Я в полном замешательстве, которое даже не пытаюсь скрыть — но тут вдруг замечаю в глазах Аллана нечто похожее на сочувствие. Мне сразу становится легче. При его безошибочном чувстве такта, при его уменье вести себя в щекотливых ситуациях он, конечно же, привык находить выход из любого, даже самого безнадежного тупика.

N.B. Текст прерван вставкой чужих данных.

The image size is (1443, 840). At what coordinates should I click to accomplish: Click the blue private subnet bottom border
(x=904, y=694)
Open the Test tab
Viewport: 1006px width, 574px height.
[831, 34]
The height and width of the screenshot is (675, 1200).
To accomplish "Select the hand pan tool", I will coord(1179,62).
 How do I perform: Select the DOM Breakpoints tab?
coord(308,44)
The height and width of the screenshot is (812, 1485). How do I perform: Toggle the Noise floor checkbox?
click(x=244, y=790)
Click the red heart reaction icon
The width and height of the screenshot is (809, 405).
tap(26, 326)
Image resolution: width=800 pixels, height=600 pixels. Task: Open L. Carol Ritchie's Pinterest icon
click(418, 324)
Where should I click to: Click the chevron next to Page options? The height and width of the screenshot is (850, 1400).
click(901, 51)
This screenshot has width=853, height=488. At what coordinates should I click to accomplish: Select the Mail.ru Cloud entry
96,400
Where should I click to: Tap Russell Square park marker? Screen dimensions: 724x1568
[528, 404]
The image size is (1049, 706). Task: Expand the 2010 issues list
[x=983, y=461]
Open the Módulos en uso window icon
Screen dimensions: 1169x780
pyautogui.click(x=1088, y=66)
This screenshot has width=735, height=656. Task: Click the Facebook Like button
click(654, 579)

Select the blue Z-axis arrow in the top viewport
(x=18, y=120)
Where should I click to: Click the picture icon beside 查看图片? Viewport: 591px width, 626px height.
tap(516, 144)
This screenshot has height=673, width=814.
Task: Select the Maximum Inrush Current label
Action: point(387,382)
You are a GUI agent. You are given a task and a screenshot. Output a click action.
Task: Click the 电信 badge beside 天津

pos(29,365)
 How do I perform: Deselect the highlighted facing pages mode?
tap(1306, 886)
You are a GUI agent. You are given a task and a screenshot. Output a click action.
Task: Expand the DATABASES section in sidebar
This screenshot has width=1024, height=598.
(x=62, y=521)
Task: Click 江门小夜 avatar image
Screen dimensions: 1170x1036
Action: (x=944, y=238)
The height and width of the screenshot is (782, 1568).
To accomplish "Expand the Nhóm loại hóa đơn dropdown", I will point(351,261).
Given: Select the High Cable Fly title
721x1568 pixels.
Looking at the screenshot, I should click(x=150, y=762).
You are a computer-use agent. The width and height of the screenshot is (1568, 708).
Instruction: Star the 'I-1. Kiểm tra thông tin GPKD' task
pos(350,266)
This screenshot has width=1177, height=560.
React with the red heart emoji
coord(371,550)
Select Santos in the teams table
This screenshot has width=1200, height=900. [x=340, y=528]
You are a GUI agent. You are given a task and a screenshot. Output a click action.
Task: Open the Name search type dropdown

— А знаете, я уже несколько дней ждал, когда вы попросите меня о встрече.
Я удивленно взглянул на него.
— Не ломайте над этим голову. Ждал с того дня, когда я вас обнаружил — я употребил нейтральное слово, однако, тщеславия ради, позволю себе уточнить: застал врасплох в моей комнате. После визита на дом положено вызывать на допрос. Не так ли?
Он все понял, угадал мои мысли: от этого в душе у меня разлилось умиротворяющее тепло. От моей скованности не осталось и следа.
— …Ведь это был не просто дружеский визит, а нечто большее. Нет, не отпирайтесь — я видел, как дрожали у вас руки. Вы попались, дорогой мой, и при этом очень неубедительно изображали спокойствие и уверенность в себе. Вас заподозрил бы кто угодно.
— Ну ладно! — сказал он вдруг, резким движением откинув голову и пожав плечами. — К чему все эти церемонии. Ведь теперь вы знаете.
— Знаю ЧТО?
Я выкрикнул это с таким ужасом, что сам побледнел — от стыда и от неожиданности.
— Знаете, зачем я здесь.
— Хватит, Аллан, давайте перейдем к делу. Я буду говорить откровенно и вас прошу о том же. Для такого разговора я и позвал вас сюда.
Я не посмел в эту минуту взглянуть на Аллана — сердце у меня колотилось, — но я услышал, как он восхищенно присвистнул. Эта пошловатая бравада свидетельствовала о том, что на самом деле он был отнюдь не так спокоен, как хотел показать.
— Да, вы смело кидаетесь в атаку. Но, дорогой мой Жерар, позвольте обратить ваше внимание на одну странность. Вы явились сюда вооруженным до зубов, словно рыцарь на королевский турнир. А на турнире вы, надо сказать, опасный противник. Все начинается для вас хорошо, вы собираетесь с силами, зажмуриваетесь — и наносите роковой удар. Но боги не благоприятствуют вам: удар нанесен, а я не падаю.